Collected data
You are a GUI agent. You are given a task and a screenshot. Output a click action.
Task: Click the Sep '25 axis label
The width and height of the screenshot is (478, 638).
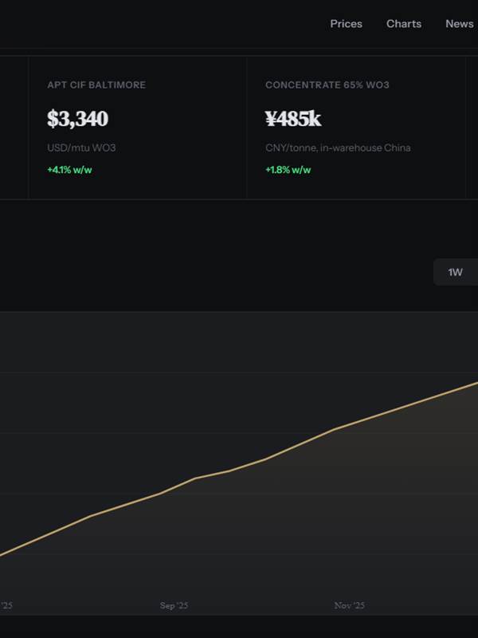tap(173, 606)
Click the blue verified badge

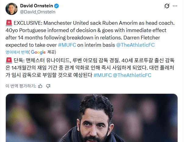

# [Instructions to follow]
Could you transcribe the records above exactly, leaving every picture out?

# [Reply to the exercise]
You are a GUI agent. You are given a task and a screenshot. Output a click action.
Task: Click the Sep '25 axis label
The width and height of the screenshot is (478, 638).
tap(173, 606)
Click the blue verified badge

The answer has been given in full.